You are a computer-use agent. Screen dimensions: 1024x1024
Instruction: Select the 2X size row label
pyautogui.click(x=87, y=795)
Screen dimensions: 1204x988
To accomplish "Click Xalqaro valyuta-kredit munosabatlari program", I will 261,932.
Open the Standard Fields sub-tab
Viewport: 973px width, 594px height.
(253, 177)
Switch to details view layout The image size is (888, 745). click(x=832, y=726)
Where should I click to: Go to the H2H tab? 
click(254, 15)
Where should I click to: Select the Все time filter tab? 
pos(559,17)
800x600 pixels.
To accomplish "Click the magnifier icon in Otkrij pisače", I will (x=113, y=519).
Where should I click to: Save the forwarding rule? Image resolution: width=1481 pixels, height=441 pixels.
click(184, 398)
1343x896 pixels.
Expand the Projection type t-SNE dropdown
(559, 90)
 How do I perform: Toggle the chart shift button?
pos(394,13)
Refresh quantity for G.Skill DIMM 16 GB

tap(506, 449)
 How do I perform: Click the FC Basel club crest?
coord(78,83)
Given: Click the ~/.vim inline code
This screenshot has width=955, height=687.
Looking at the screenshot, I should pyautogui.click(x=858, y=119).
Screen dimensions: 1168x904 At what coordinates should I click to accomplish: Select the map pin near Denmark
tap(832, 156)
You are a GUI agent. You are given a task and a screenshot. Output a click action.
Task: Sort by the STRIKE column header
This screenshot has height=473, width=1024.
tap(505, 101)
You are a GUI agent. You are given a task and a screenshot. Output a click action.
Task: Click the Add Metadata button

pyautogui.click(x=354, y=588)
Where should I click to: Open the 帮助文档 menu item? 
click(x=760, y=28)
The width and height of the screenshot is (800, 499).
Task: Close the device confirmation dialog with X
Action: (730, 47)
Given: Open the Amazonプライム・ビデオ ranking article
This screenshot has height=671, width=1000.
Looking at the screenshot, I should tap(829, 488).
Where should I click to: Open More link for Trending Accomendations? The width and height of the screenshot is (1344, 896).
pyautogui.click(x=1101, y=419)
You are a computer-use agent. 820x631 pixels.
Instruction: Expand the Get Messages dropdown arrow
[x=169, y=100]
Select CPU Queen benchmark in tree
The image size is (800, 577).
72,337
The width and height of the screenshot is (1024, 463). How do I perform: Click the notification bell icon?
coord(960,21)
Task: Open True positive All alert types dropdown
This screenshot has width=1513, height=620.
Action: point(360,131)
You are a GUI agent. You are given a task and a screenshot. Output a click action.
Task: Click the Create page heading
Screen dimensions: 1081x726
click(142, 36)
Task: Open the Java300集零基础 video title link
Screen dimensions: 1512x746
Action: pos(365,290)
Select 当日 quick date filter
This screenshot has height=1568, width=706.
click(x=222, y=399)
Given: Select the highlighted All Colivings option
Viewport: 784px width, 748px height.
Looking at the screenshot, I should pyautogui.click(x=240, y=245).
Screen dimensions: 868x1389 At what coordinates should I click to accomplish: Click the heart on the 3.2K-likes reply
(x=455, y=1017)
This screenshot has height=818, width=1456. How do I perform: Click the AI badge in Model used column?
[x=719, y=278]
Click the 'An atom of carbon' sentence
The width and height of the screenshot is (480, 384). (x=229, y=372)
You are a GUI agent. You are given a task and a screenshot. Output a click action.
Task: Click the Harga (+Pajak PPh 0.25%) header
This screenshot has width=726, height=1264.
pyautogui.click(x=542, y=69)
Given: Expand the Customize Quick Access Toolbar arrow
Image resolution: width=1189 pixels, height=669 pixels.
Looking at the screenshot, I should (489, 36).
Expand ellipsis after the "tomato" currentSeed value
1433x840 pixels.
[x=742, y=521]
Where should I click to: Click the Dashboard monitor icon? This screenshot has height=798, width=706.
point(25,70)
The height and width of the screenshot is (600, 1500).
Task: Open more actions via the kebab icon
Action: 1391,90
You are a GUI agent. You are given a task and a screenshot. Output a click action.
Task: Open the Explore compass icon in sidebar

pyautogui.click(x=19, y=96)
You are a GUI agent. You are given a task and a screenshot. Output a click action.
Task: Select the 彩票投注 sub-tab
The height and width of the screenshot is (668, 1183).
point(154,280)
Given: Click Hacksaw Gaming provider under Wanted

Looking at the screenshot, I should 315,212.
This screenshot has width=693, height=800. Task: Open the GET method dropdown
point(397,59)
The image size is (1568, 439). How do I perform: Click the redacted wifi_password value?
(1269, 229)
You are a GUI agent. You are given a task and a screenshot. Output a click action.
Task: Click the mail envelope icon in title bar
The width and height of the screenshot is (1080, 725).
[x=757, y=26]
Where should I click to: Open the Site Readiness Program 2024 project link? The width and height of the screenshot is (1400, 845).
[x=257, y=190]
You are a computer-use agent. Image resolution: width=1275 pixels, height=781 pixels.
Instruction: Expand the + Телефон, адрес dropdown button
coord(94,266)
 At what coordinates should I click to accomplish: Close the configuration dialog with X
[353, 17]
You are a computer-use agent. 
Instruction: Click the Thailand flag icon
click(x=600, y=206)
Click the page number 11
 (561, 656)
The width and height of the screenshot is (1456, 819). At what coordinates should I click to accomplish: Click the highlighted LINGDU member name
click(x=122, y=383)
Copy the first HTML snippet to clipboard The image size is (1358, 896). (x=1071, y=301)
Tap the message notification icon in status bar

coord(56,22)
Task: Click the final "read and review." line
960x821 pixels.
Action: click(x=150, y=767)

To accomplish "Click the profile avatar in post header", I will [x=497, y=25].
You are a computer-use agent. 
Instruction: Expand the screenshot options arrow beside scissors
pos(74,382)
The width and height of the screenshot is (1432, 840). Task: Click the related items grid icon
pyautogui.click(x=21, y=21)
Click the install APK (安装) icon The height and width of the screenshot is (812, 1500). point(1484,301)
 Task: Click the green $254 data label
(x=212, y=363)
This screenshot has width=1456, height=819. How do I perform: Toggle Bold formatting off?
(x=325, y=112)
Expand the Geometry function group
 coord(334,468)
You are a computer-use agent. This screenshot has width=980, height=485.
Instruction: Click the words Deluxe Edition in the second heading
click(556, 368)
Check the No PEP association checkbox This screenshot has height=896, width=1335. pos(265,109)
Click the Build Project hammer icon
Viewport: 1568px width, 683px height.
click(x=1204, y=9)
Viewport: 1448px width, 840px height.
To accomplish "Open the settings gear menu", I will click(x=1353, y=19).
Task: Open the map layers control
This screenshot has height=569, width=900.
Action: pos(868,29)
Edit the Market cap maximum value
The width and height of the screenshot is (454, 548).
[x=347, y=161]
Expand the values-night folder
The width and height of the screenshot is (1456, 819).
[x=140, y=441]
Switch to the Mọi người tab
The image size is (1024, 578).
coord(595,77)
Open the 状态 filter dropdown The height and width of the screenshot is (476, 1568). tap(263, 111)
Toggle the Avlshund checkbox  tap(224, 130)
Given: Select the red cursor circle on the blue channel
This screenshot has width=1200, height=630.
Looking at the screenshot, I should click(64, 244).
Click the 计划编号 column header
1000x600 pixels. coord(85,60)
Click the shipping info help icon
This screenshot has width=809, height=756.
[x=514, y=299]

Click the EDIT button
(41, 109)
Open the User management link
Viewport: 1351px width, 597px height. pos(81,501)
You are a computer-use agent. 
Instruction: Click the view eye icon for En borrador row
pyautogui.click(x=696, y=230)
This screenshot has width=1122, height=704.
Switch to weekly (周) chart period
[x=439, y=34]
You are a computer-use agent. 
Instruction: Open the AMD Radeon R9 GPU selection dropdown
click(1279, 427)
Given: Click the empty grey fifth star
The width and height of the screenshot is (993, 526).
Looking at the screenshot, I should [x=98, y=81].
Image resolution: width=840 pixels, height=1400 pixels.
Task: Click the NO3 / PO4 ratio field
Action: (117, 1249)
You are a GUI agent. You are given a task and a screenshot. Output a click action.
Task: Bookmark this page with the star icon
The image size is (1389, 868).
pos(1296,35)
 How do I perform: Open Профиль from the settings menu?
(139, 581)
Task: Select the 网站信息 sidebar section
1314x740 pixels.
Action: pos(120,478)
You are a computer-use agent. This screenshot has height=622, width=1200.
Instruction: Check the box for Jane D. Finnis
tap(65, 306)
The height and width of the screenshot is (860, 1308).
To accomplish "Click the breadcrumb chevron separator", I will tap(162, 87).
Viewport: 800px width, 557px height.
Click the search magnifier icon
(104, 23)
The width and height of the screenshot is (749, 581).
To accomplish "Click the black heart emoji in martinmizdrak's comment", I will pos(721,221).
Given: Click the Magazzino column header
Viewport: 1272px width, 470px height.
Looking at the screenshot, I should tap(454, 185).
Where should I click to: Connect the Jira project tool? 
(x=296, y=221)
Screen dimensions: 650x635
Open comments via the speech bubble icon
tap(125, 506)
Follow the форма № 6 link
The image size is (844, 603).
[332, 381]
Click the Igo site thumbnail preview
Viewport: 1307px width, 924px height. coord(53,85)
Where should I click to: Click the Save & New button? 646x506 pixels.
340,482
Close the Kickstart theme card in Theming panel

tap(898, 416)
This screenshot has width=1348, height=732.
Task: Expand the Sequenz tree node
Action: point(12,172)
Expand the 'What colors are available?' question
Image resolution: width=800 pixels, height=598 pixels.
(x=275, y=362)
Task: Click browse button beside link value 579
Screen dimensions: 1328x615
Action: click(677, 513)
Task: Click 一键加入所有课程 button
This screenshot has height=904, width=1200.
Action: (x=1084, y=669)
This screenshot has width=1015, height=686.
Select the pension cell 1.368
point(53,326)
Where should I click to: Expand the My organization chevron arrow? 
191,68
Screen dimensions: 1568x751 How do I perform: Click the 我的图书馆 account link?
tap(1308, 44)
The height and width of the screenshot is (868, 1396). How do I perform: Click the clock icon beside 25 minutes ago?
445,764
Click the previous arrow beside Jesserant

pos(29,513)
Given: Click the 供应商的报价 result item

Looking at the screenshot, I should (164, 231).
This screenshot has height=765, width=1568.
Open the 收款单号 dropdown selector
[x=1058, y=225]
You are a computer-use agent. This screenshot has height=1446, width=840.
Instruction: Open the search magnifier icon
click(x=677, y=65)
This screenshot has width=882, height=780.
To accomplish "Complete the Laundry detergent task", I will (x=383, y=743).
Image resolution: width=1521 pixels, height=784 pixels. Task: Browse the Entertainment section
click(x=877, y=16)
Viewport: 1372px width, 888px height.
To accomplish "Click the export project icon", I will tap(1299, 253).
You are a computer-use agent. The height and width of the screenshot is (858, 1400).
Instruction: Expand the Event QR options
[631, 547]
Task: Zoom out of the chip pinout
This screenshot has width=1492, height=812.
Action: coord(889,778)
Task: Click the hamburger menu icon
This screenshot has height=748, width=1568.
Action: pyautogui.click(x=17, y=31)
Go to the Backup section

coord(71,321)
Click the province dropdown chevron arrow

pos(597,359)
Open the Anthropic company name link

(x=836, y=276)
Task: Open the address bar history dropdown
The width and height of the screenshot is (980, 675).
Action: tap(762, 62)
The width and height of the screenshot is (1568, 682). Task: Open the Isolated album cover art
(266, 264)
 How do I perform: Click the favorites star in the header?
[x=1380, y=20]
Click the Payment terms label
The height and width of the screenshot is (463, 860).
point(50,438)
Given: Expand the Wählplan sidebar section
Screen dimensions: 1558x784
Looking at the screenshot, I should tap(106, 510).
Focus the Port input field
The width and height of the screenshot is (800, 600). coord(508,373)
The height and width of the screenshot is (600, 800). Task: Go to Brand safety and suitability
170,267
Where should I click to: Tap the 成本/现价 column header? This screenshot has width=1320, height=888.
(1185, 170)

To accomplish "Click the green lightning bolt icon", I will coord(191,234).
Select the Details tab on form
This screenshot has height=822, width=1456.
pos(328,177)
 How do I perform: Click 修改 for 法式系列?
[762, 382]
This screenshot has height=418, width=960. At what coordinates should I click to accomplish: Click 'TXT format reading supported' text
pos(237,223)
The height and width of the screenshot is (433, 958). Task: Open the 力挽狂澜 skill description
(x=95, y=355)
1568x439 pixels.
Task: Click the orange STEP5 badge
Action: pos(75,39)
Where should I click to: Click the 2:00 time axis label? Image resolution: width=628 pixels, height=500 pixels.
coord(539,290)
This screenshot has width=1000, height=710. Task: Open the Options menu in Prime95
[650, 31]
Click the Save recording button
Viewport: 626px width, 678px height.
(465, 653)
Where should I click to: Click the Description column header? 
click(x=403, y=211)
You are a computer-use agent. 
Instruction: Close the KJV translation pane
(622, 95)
- - -
Revise the records from the line containing "Where should I click to: Tap" through the line containing "Action: pos(75,39)", replacing "column header" with "column heading" and leaving everything else unchanged.

Where should I click to: Tap the 成本/现价 column heading? This screenshot has width=1320, height=888.
(1185, 170)

To accomplish "Click the green lightning bolt icon", I will coord(191,234).
Select the Details tab on form
This screenshot has height=822, width=1456.
pos(328,177)
 How do I perform: Click 修改 for 法式系列?
[762, 382]
This screenshot has height=418, width=960. At what coordinates should I click to accomplish: Click 'TXT format reading supported' text
pos(237,223)
The height and width of the screenshot is (433, 958). Task: Open the 力挽狂澜 skill description
(x=95, y=355)
1568x439 pixels.
Task: Click the orange STEP5 badge
Action: pos(75,39)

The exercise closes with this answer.